##### DOCUMENT

OMG -A Half Century!

50 to celebrate


For women the world over, turning 50 is a major milestone. I am absolutely ecstatic about turning 50. I can tell you that I am almost as excited about turning 50 as I was about turning 21...almost. I've never been as excited about one of my own birthdays as I was about turning 21. Turning 50 is a close second, though. If you live life to the fullest and have a positive outlook on life, then you’ve got it. It is all under control. All those things point to being happy about a milestone birthday. Maybe I'm weird, but I look at fifty as a positive.

Of course, I always look for reasons to celebrate. Fifty is the perfect excuse for celebrating myself! Fifty deserves Champagne at lunch and anytime I want it! Trust me, this is the time to do anything you wish and take full advantage of the same.

The chilled November air holds possibilities, and the leaves are brushed with orange and gold. This is what I was born into, the plain old honest beauty of an Indian autumn. As I am about to turn 50, my journey of five decades twists and turns across oceans and continents. It winds and spirals through a military childhood, endless schools, hostel life, adventures, rock ‘n’ roll, marriage, motherhood, divorce, studies, redemption, healing, career, journalism, and marriage again coming back full circle into a military life and all the other crazy beautiful things around us. I embrace turning fifty. I see it as the age of respect. I have knowledge I didn't have at 20, 30, or 40. I have experiences I wouldn't trade. As a result of those various experiences, I have wisdom. If you are thirty and want to tell me about ‘real life’ be prepared to get raised eyebrows and a "Just hold your horses… I'm 50. Let me tell you about real life."

There's also something relaxing about being fifty. When you're twenty, you worry about what other people think. When you are thirty that becomes less of a worry. You understand that when you go to a party, other people don't really care what you're wearing...they're more concerned with what they are wearing. In fact, I like to think that at 30, that all went out the window with me. Some people refer to 40 as their "kiss my a** age where you stop letting other people influence you and stop caring so much about what other people think, but I think mine was 30. Some people who knew me in my 20s might argue that it was earlier.

##########
##### DATASET EXCERPT

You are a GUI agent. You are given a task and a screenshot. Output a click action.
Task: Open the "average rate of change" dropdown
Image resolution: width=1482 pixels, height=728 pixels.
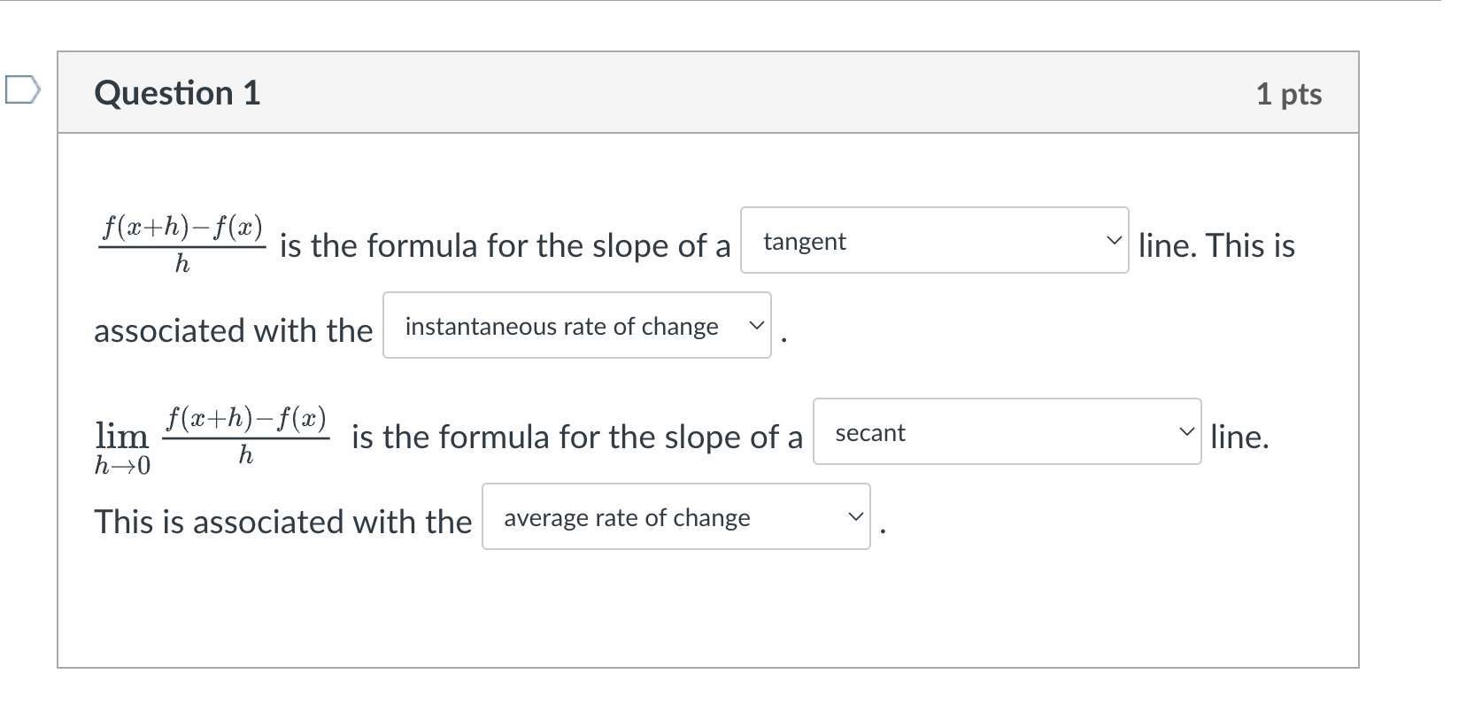point(675,517)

##########

• [AIM]: Reproduce the essay about turning 50 in full, word for word.

• [OUTPUT OF THE TASK]:
OMG -A Half Century!

50 to celebrate


For women the world over, turning 50 is a major milestone. I am absolutely ecstatic about turning 50. I can tell you that I am almost as excited about turning 50 as I was about turning 21...almost. I've never been as excited about one of my own birthdays as I was about turning 21. Turning 50 is a close second, though. If you live life to the fullest and have a positive outlook on life, then you’ve got it. It is all under control. All those things point to being happy about a milestone birthday. Maybe I'm weird, but I look at fifty as a positive.

Of course, I always look for reasons to celebrate. Fifty is the perfect excuse for celebrating myself! Fifty deserves Champagne at lunch and anytime I want it! Trust me, this is the time to do anything you wish and take full advantage of the same.

The chilled November air holds possibilities, and the leaves are brushed with orange and gold. This is what I was born into, the plain old honest beauty of an Indian autumn. As I am about to turn 50, my journey of five decades twists and turns across oceans and continents. It winds and spirals through a military childhood, endless schools, hostel life, adventures, rock ‘n’ roll, marriage, motherhood, divorce, studies, redemption, healing, career, journalism, and marriage again coming back full circle into a military life and all the other crazy beautiful things around us. I embrace turning fifty. I see it as the age of respect. I have knowledge I didn't have at 20, 30, or 40. I have experiences I wouldn't trade. As a result of those various experiences, I have wisdom. If you are thirty and want to tell me about ‘real life’ be prepared to get raised eyebrows and a "Just hold your horses… I'm 50. Let me tell you about real life."

There's also something relaxing about being fifty. When you're twenty, you worry about what other people think. When you are thirty that becomes less of a worry. You understand that when you go to a party, other people don't really care what you're wearing...they're more concerned with what they are wearing. In fact, I like to think that at 30, that all went out the window with me. Some people refer to 40 as their "kiss my a** age where you stop letting other people influence you and stop caring so much about what other people think, but I think mine was 30. Some people who knew me in my 20s might argue that it was earlier.